A column that listens to what is not said End-shutdown


A column in the Sunday Business section of the New York Times exploring the hidden meaning of business jargon.

Browsing through LinkedIn may not seem like the typical way to spend your downtime. But for Lora Kelley, a New York Times business reporter interested in the ways business shapes culture, the platform is a gold mine for reporting ideas.

One afternoon last fall, Ms. Kelley came across a term that left her scratching her head: dogfooding. She had struck gold. It was precisely the kind of business jargon that Shop Talk, a column in The Times’ Sunday Business section, was created last year to define. Ms. Kelley researched the meaning of the term and discovered that it was used by executives at high-tech companies like Meta and Asana to refer to the banal practice of testing products.

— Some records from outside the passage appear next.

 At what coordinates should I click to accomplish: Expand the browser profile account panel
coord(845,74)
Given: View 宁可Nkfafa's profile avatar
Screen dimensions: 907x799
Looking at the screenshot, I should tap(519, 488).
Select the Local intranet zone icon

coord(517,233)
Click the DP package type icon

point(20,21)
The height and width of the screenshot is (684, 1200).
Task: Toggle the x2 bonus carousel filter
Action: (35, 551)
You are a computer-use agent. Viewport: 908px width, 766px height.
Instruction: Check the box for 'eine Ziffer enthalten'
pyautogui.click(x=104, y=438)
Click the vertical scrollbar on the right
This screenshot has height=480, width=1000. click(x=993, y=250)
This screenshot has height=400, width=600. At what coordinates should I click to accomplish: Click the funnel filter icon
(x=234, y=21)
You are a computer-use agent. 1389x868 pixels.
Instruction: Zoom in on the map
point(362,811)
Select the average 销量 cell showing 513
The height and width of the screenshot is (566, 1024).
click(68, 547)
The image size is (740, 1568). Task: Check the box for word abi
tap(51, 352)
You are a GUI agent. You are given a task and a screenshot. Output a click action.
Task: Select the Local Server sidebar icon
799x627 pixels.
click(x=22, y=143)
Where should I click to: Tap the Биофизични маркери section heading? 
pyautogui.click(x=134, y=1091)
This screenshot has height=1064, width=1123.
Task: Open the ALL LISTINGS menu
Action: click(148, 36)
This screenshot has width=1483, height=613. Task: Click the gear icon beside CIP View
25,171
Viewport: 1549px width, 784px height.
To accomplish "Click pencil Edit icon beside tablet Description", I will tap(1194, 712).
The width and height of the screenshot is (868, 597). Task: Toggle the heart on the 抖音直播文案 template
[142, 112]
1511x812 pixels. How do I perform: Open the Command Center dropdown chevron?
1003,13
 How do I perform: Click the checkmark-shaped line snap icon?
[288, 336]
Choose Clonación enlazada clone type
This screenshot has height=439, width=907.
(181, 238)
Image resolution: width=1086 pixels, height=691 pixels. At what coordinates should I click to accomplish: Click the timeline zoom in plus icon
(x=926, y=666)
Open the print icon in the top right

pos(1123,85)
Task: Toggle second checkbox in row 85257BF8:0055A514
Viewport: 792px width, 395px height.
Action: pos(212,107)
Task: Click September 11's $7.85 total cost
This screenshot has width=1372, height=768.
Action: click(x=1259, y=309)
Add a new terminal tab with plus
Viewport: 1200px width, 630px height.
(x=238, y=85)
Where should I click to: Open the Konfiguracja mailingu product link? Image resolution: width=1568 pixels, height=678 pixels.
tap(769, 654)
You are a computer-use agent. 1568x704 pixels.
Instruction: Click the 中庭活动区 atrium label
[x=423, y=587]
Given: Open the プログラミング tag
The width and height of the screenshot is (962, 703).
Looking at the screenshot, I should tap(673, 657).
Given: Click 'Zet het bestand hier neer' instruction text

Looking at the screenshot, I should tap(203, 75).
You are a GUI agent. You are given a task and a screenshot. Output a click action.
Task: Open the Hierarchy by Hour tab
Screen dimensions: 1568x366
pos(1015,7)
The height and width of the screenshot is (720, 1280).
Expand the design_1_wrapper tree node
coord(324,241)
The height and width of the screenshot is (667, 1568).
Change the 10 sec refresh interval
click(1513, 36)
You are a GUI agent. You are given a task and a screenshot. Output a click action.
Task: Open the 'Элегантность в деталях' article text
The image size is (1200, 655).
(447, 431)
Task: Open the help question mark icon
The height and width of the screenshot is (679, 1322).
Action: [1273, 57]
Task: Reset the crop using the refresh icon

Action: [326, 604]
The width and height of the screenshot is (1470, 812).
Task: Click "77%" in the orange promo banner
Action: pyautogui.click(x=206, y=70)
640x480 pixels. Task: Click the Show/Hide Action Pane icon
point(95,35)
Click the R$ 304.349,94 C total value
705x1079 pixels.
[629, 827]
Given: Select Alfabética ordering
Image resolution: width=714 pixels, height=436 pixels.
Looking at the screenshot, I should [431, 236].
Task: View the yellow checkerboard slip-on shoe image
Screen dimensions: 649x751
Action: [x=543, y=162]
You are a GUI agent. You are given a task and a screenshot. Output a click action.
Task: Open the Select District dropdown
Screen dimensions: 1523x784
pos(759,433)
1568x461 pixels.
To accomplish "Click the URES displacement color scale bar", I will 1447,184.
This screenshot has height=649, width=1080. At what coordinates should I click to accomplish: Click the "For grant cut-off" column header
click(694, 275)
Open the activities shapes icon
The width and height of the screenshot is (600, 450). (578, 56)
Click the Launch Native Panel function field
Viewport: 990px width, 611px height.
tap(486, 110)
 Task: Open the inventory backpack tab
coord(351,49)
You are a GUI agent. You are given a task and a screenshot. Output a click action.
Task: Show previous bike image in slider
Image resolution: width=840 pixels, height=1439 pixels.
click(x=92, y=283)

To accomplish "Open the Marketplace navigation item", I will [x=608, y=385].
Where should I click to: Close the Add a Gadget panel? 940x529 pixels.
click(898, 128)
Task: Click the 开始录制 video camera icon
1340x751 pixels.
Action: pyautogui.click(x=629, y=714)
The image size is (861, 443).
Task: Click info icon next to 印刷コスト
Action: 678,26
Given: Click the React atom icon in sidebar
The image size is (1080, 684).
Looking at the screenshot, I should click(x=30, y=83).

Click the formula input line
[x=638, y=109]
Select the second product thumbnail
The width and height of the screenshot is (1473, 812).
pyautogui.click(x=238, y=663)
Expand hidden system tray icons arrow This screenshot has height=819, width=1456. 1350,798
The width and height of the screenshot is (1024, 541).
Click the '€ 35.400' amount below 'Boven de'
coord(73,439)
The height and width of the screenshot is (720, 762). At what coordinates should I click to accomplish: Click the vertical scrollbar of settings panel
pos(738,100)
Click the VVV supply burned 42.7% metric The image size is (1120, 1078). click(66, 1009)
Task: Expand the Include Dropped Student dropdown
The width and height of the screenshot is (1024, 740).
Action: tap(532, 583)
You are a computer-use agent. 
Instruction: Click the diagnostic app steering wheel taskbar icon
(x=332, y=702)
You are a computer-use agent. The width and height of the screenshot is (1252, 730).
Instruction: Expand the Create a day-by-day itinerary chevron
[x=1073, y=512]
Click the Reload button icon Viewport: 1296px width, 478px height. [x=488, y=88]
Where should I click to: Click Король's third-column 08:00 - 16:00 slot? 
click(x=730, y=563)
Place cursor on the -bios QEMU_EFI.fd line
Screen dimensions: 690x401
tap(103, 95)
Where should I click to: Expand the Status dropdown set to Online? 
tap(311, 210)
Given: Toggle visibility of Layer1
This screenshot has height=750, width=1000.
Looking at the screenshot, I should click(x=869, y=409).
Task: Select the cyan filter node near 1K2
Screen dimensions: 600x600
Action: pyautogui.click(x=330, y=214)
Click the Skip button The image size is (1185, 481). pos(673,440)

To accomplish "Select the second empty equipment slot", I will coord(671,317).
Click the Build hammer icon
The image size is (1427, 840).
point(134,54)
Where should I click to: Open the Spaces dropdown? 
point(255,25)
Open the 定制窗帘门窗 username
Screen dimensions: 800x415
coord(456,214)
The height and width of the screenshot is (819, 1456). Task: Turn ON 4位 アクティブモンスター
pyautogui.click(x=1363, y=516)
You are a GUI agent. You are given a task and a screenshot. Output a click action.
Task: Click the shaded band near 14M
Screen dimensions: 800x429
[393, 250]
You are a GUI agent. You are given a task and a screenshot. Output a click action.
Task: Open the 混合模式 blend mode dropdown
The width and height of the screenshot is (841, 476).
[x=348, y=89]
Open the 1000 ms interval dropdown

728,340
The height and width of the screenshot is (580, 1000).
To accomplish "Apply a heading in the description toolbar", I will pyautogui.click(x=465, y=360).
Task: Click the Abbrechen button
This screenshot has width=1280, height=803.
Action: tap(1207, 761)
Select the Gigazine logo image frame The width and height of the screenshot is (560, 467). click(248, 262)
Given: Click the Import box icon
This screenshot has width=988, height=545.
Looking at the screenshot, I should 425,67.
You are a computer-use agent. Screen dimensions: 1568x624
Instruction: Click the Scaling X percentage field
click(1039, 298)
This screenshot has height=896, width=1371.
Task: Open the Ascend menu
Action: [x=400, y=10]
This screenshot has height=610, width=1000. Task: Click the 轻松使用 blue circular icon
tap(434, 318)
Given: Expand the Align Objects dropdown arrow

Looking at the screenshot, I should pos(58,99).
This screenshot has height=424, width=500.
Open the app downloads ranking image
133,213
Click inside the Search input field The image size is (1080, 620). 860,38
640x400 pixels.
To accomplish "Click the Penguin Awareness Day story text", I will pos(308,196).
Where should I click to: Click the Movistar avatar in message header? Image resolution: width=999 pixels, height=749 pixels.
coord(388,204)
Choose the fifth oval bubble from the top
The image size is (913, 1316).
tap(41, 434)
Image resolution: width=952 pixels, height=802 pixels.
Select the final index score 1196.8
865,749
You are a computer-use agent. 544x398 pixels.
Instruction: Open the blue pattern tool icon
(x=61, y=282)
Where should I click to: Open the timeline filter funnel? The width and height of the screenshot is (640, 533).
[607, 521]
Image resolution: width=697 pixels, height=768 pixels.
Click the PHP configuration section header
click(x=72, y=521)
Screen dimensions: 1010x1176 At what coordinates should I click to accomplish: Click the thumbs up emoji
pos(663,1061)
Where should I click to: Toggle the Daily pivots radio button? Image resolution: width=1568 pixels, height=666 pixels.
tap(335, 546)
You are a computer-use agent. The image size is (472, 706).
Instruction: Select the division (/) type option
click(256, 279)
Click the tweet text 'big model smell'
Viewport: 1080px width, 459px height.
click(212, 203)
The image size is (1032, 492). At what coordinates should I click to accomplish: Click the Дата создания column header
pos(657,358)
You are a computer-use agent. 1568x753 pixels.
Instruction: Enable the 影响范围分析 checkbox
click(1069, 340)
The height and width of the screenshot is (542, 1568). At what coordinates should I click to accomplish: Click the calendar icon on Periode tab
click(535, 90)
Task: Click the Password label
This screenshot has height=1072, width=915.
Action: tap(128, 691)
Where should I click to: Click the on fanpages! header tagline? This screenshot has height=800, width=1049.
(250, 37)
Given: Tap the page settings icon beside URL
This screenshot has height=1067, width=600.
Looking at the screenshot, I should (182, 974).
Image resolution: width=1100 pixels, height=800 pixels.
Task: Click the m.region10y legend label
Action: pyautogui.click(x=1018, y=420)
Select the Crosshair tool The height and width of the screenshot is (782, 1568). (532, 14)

“Business jargon has always been around,” said Veronica Majerol, editor of Shop Talk. Journalists, she added, typically edit articles to avoid jargon that is meaningless to readers. In conceiving the column, Ms. Majerol said she, along with other editors, reporters and designers, wondered: “What if jargon could become the story itself?”

Since October, Shop Talk has explored the use of terms like dogfooding, “friendshoring” and “trendjacked” and examined why they’re trending. By revealing how business people talk about business, the team hopes to help readers understand the cultural forces that shape great companies.

The column, which is published biweekly, is open to all reporters who find unusual words and idioms in their topics. Last month, for example, Niraj Chokshi, who covers the airline industry, defined “completion factor” as an industry term for the percentage of flights an airline performs. No Cancel. In the most recent Shop Talk column, Culture reporter Brooks Barnes walked readers through a “quadrant of four,” a film that appeals to young and old, men and women alike.

Jordyn Holman, who covers retail for The Times, said she was constantly translating jargon in her head while reporting. Last fall, Ms. Holman noted the tendency for retailers to call their customers anything but customers. At Target, they were called “guests.” At Sephora, they were “customers.” And at Dick’s Sporting Goods, they were “jocks.”

Why go out of your way to find a new label for a client? To reduce loyalty, he found Mrs. Holman. By calling customers something personal, the retailers thought shoppers would feel special. “As reporters, we want to say, ‘This is what they’re really saying,’” she said.

While decoding sentences, reporters also read between the lines to find out what executives are trying to No say. For example, a high “completion factor” sounds good, but it doesn’t account for flight delays. Ms. Kelley’s jargon radar went off when she read a LinkedIn post written by an executive announcing layoffs at her company. The executive used the term “advance” to describe a specific group of employees. Ms. Kelley understood the euphemism: employees who “advance” were spared layoffs.

“Language can be a tool to keep things opaque to outsiders,” Ms Kelley said. “This column is a way of showing people what happens inside a closed world.”

Business idioms are often invented and codified within a specific industry, and it is challenging to produce a definition of a term that cannot be found in the dictionary. To reach consensus, journalists scan the web, press releases, and company reports for mentions of the word or phrase, as well as interview employees, experts, and academic authorities from various industries.

“We want to find people who use the term in the wild,” Ms Kelley said.

However, decoding jargon is not just a writing effort. Ms. Majerol and Minh Uong, Shop Talk’s art director, work with illustrators to help bring each term to life visually. The illustrations in the column “not only describe the word, but put it in context through a visual situation,” Mr. Uong said.

To illustrate the “completion factor,” Mr. Uong and Ms. Majerol settled on an illustration of a smiley-face stele. After all, any traveler can relate to the joy of a successful flight, Mr. Uong said.

And if you’re caught in a frustrating delay, you know the airline is still counting on it to be completed.